Electric guitar and bass players often insert audio effects units into the signal chain between their instrument and their amplifier. These units are called "pedals" because players can use footswitches to turn effects on and off while they continue playing the instrument with their hands. Many players use many pedals in series to apply effects like compression, reverb, distortion, flangers, and phasers.
The problem is that each of these pedals comes with a price tag of around $100 to $400. While Gabe enjoys playing guitar, he does not enjoy spending money. With a custom digital guitar pedal, Gabe can unlock the world of guitar effects and expand his musical range, while also getting experience with digital signal processing and saving money. (Yuto does not play guitar or bass, but he graciously agreed to this project and to let Gabe keep the final result.)

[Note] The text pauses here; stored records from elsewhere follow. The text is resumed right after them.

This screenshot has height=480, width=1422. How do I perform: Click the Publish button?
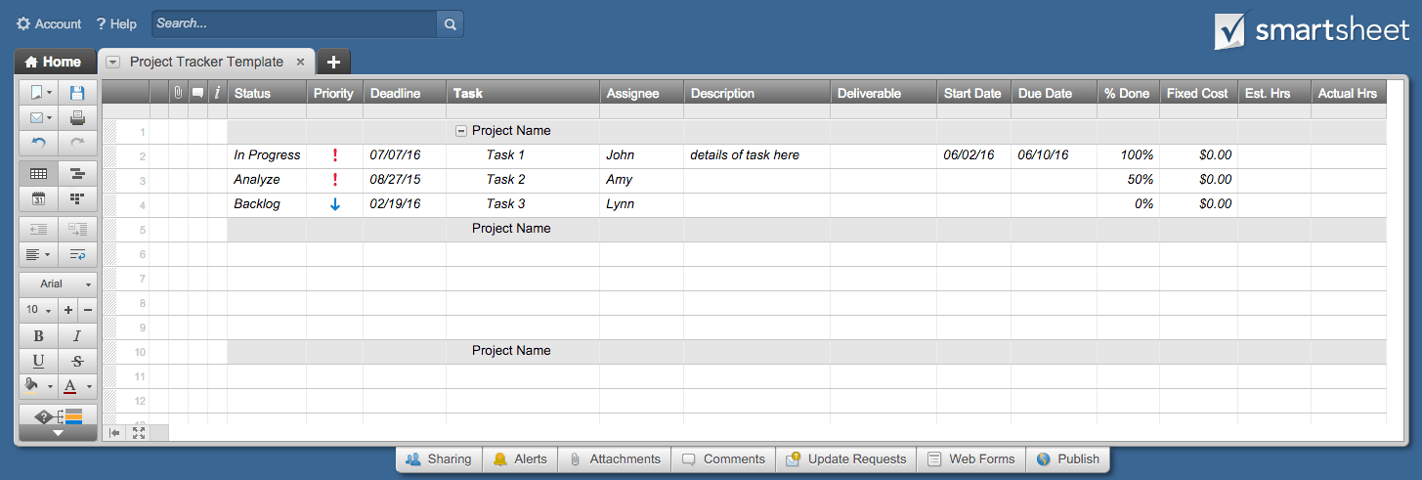tap(1067, 458)
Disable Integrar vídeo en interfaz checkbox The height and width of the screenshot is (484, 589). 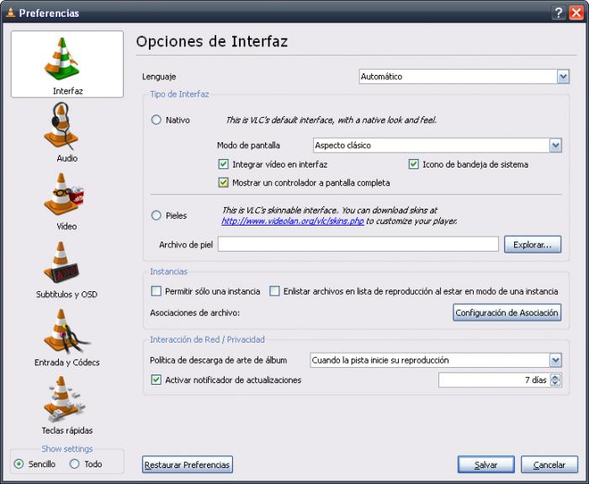coord(224,164)
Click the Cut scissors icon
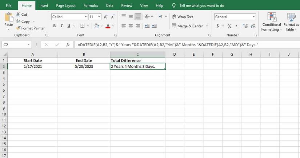 [18, 14]
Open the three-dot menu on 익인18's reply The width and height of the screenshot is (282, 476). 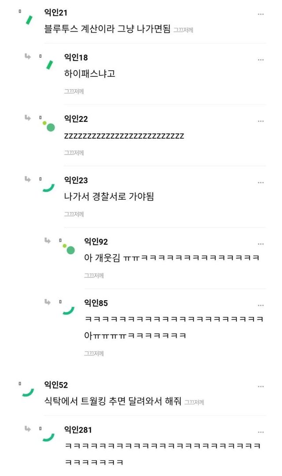pos(261,60)
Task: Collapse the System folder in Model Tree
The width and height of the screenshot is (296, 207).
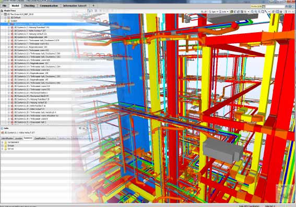Action: tap(5, 21)
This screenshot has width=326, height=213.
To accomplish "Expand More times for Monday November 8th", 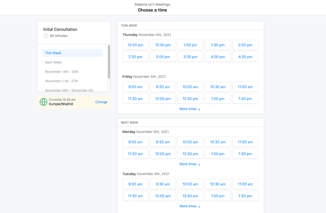I will tap(190, 164).
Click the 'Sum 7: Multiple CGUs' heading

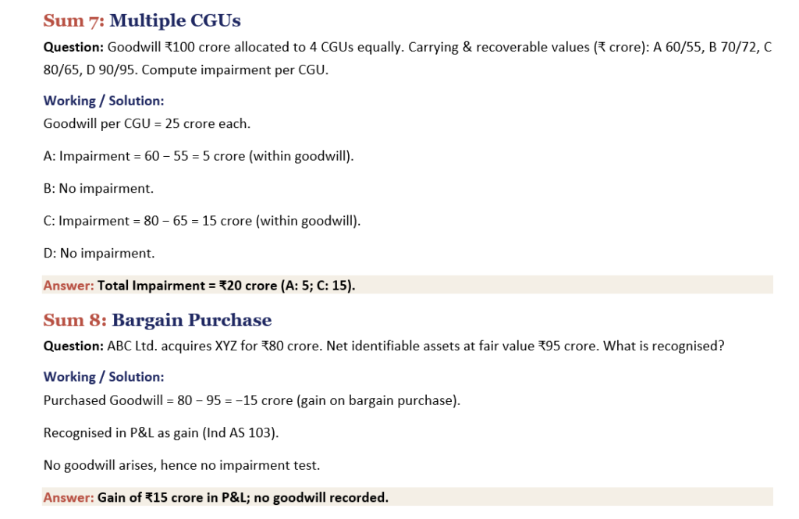tap(142, 20)
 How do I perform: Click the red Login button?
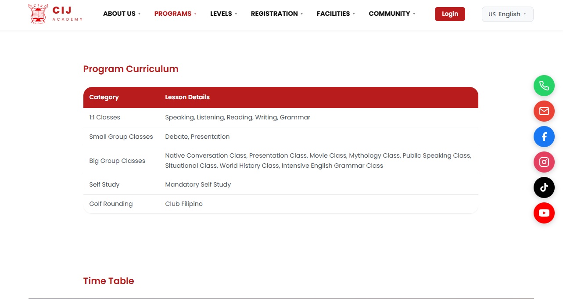pos(450,14)
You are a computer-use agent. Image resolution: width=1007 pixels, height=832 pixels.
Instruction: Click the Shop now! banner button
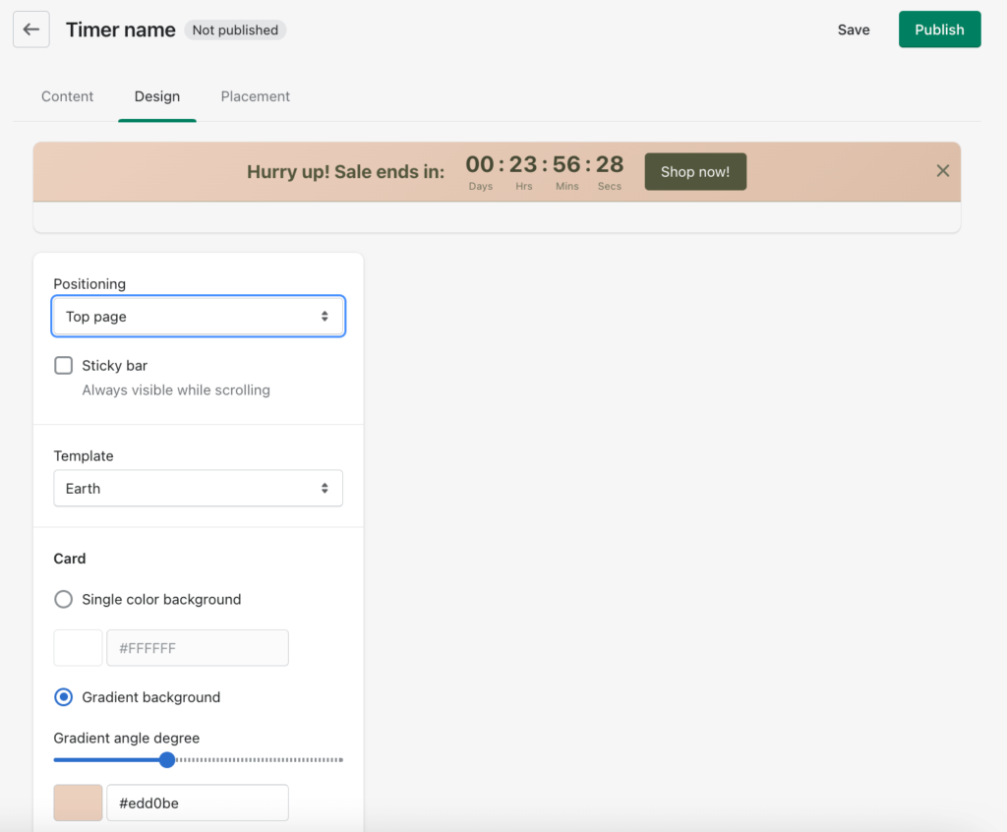(695, 172)
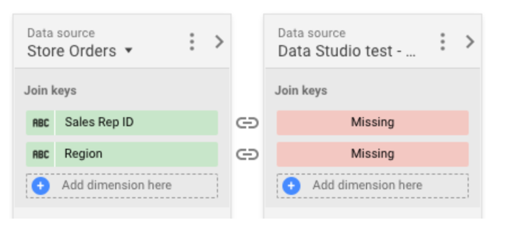
Task: Click the Data Studio test data source name
Action: (347, 51)
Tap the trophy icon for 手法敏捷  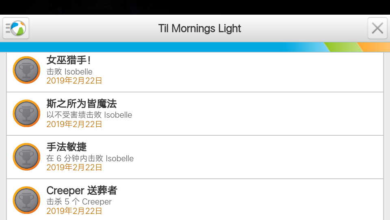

Like most guitar pedals, our design includes 1/4" tip-sleeve jacks for input (from an instrument or another pedal) and output (to another pedal or an amplifier) and a set of potentiometers and footswitches. Specifically, we include 1 latching footswitch for an analog bypass, 1 fingerswitch controlling power, 2 momentary buttons to "reset" and "boot" the microcontroller, 2 momentary footswitches to trigger programmable actions like cycling through different effects, and 6 pots for adjusting programmable parameters. All of these are panel-mounted on a standard 125B style aluminum enclosure.

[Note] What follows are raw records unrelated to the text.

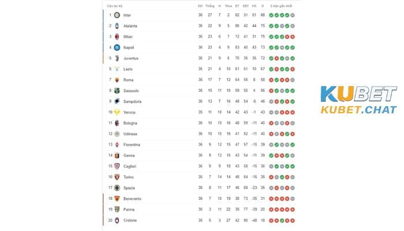Click the Inter club crest icon
This screenshot has height=231, width=404.
[117, 15]
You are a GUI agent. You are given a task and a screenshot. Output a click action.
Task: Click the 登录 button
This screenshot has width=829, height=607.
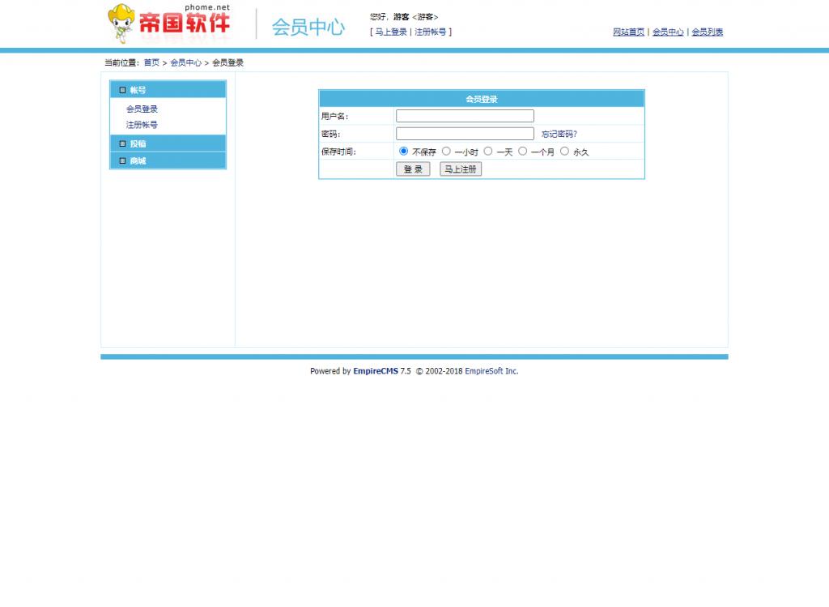click(413, 169)
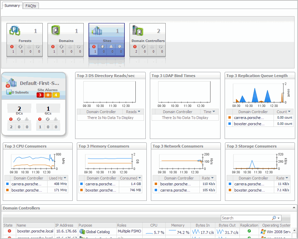Click the Forests tile icon

14,31
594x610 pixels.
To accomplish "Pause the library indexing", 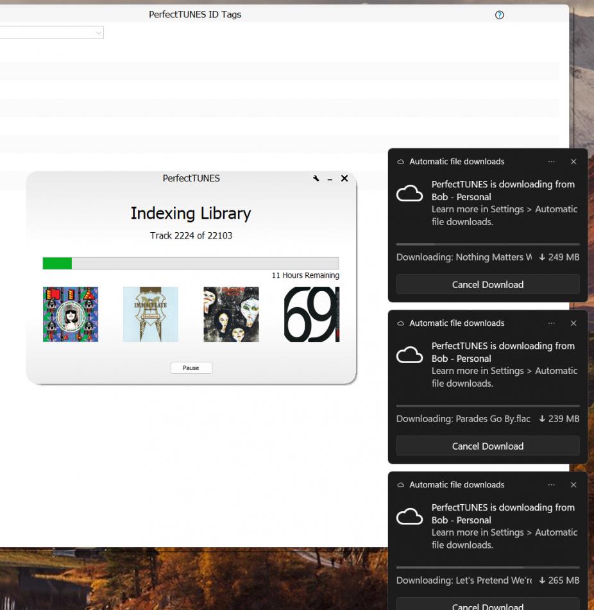I will pos(191,368).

At the heart of the circuit is an ESP32-S2-SOLO microcontroller to run all of the digital effects code. It interfaces with the analog input and output through the ADC and DAC packaged in a Texas Instruments PCM3002E CODEC. The ESP32 can be programmed via a micro-USB port which also serves as the power supply for the whole pedal.
One challenge we had was choosing which microcontroller to use. There are other microcontrollers which may be better suited to this application, like the ARM Cortex-M7 which has special features for digital signal processing. That chip is used on Electro-Smith's Daisy Seed development board, which is used in PedalPCB's Terrarium board, which we referred to while designing our board. We chose to stick with the ESP32 because HOPE had them in stock, and the staff had more experience with them than with other microcontrollers. We guessed that it would be powerful enough for our application, but if we were to do this project over again, we might choose a chip with more powerful DSP capabilities.
Another challenge was choosing which CODEC to use. The chip we chose, the PCM3002E, had a clear datasheet and was available on Digikey, but didn't have an Arduino library available to support it. Another chip we considered, the Everest ES8374, was supported by the official Espressif Audio Development Framework and was cheaper than the PCM3002E, but had a more sketchy datasheet and was only available to ship from a Chinese website. We chose the PCM3002E because we were more confident about being able to follow the datasheet and wire it up in our schematic, at the cost of setting ourselves up for a challenge when it comes time to program the project.
Due to Digikey shipping delays, we haven't been able to assemble the board, but we HOPE to do so soon so that we can put the pedal to work.
Our KiCad project files are available on GitHub at starptr/guitar-pedal. People interested in mimicking our design should beware that we are electrical engineering noobs, and we haven't assembled our project yet, so we have no idea if the design actually works.
Our project schematic in KiCad
Our PCB layout in KiCad. All of the panel-mounted components — pots, switches, jacks, etc. — use header pin footprints. We'll use hook-up wire to connect the solder lugs of the components to the nicely-spaced holes on the PCB.